La stratégie chinoise ou comment s'informer, estimer, diviser, détourner, tromper, et vaincre « sans coup férir ». Tr. Amiot (fr) et Giles (en).
De la concorde et de la discorde
Si vous avez su vous faire des créatures dans les villes et les villages des ennemis, vous ne manquerez pas d'y avoir bientôt quantité de gens qui vous seront entièrement dévoués. Vous saurez par leur moyen les dispositions du grand nombre des leurs à votre égard, ils vous suggéreront la manière et les moyens que vous devez employer pour gagner ceux de leurs compatriotes dont vous aurez le plus à craindre ; et quand le temps de faire des sièges sera venu, vous pourrez faire des conquêtes, sans être obligé de monter à l'assaut, sans coup férir, sans même tirer l'épée.
Si les ennemis qui sont actuellement occupés à vous faire la guerre ont à leur service des officiers qui ne sont pas d'accord entre eux ; si de mutuels soupçons, de petites jalousies, des intérêts personnels les tiennent divisés, vous trouverez aisément les moyens d'en détacher une partie, car quelque vertueux qu'ils puissent être d'ailleurs, quelque dévoués qu'ils soient à leur souverain, l'appât de la vengeance, celui des richesses ou des postes éminents que vous leur promettez, suffiront amplement pour les gagner ; et quand une fois ces passions seront allumées dans leur cœur, il n'est rien qu'ils ne tenteront pour les satisfaire.
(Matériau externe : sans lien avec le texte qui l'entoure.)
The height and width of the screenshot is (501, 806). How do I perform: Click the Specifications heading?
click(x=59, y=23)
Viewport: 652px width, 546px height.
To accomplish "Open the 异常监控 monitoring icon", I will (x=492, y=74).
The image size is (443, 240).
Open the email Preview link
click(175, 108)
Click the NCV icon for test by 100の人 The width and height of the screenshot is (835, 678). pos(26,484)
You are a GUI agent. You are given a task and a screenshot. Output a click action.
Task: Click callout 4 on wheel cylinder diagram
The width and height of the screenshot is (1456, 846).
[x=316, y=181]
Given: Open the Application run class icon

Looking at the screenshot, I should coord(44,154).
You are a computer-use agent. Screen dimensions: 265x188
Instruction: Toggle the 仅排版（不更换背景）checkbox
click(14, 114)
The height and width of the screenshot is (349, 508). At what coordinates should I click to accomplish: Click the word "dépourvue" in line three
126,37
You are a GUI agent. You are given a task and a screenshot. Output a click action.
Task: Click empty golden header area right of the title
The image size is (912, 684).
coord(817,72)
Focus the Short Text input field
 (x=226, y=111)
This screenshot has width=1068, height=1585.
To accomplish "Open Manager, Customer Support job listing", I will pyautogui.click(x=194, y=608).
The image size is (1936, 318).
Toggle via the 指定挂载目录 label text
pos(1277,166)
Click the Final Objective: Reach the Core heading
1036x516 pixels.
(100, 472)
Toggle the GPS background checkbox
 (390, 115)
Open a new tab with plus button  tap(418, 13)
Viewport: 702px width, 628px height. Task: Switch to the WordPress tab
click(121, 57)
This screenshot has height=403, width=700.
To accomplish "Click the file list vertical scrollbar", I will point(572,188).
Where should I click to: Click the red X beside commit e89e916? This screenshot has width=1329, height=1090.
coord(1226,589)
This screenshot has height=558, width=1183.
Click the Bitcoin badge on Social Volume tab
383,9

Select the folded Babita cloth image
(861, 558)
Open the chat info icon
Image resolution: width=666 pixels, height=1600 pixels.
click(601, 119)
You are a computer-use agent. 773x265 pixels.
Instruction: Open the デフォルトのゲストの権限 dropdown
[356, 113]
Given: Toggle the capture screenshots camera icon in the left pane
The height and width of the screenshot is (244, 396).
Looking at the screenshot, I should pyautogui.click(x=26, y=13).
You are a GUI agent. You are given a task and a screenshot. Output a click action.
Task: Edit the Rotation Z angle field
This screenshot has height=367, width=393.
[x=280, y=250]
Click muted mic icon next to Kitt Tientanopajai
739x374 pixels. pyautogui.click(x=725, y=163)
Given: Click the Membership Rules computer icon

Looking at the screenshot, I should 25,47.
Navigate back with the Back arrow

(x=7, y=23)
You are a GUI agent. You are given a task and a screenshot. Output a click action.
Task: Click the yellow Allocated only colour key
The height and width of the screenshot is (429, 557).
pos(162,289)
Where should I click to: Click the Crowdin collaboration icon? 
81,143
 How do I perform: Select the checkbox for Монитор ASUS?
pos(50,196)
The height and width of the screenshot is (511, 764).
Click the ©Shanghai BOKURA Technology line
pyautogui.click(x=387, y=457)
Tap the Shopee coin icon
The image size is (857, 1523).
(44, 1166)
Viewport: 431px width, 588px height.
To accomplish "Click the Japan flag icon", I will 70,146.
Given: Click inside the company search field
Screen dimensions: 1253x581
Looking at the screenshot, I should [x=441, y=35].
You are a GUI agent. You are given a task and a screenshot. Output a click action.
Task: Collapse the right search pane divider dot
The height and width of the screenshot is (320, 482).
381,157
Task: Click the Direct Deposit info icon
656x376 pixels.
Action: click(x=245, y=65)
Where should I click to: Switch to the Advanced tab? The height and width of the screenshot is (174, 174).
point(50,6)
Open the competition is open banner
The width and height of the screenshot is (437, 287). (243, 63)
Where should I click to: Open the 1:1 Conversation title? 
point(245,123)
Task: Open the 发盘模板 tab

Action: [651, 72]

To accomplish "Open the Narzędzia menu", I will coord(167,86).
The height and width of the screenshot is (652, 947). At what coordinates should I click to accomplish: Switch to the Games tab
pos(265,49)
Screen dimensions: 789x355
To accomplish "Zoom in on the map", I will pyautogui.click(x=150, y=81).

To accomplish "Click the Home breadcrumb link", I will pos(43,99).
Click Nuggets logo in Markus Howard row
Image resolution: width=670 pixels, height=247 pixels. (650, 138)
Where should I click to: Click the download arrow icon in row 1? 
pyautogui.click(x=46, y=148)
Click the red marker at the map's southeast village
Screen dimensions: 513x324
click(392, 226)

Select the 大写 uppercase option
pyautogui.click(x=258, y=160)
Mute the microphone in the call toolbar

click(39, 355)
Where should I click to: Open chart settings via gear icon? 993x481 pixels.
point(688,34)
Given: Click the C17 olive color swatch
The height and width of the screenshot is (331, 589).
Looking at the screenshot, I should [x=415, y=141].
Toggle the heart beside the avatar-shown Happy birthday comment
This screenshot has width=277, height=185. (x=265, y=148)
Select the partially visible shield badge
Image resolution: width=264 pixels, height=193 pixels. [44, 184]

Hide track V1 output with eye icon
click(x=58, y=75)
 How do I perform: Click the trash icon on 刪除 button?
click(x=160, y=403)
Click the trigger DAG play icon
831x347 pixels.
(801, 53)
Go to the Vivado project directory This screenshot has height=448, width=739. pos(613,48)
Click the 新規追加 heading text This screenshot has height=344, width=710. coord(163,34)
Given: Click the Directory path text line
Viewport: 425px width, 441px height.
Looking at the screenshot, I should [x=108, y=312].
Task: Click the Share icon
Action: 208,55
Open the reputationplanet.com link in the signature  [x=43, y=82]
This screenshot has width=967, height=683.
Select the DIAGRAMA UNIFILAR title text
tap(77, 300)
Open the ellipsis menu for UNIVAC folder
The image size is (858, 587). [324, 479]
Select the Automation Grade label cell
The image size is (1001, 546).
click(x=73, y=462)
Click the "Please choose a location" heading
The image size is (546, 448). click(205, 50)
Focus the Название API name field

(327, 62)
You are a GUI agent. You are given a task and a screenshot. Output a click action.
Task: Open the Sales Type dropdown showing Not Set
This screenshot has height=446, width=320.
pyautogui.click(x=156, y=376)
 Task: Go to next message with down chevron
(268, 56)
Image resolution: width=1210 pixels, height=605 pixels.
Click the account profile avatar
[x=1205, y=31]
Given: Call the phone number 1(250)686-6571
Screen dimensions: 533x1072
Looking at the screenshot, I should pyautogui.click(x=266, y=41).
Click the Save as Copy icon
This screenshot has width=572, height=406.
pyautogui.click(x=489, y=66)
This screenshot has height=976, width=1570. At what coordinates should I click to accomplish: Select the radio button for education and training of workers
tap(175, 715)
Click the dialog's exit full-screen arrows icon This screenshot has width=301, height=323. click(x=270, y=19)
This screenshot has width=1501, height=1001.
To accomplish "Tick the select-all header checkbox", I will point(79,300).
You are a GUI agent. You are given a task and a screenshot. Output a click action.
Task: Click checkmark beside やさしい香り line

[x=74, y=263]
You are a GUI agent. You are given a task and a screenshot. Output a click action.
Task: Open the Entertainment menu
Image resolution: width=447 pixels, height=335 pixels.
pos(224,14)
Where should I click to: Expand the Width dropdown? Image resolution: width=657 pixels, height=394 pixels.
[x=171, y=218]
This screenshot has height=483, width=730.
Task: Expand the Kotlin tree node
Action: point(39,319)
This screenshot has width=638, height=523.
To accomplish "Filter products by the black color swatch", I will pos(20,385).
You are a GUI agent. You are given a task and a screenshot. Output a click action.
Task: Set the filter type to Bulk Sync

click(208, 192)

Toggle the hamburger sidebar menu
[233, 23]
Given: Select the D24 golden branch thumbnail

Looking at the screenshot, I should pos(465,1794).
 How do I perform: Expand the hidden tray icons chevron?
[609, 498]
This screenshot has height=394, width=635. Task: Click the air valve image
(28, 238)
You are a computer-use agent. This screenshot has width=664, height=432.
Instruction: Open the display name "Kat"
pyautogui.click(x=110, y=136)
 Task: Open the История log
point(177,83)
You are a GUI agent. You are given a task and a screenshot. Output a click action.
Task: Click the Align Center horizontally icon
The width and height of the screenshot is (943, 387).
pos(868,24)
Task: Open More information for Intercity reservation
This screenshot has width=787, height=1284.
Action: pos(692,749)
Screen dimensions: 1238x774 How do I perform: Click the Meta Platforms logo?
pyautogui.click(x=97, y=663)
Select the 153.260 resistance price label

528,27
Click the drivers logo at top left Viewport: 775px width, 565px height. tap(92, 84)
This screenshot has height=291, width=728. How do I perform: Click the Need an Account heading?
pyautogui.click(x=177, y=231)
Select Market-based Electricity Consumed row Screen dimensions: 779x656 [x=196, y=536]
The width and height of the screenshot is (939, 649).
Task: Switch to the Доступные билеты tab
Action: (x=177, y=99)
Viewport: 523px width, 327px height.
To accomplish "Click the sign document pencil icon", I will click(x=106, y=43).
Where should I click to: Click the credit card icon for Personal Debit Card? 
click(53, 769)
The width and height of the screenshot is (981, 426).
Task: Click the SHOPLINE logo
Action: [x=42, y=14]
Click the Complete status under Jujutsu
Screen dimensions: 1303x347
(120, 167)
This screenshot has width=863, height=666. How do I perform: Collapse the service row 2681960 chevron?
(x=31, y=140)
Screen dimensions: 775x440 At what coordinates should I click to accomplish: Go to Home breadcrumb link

Si les différents corps qui composent l'armée des ennemis ne se soutiennent pas entre eux, s'ils sont occupés à s'observer mutuellement, s'ils cherchent réciproquement à se nuire, il vous sera aisé d'entretenir leur mésintelligence, de fomenter leurs divisions ; vous les détruirez peu à peu les uns par les autres, sans qu'il soit besoin qu'aucun d'eux se déclare ouvertement pour votre parti ; tous vous serviront sans le vouloir, même sans le savoir.
Si vous avez fait courir des bruits, tant pour persuader ce que vous voulez qu'on croie de vous, que sur les fausses démarches que vous supposerez avoir été faites par les généraux ennemis ; si vous avez fait passer de faux avis jusqu'à la cour et au conseil même du prince contre les intérêts duquel vous avez à combattre ; si vous avez su faire douter des bonnes intentions de ceux mêmes dont la fidélité à leur prince vous sera la plus connue, bientôt vous verrez que chez les ennemis les soupçons ont pris la place de la confiance, que les récompenses ont été substituées aux châtiments et les châtiments aux récompenses, que les plus légers indices tiendront lieu des preuves les plus convaincantes pour faire périr quiconque sera soupçonné.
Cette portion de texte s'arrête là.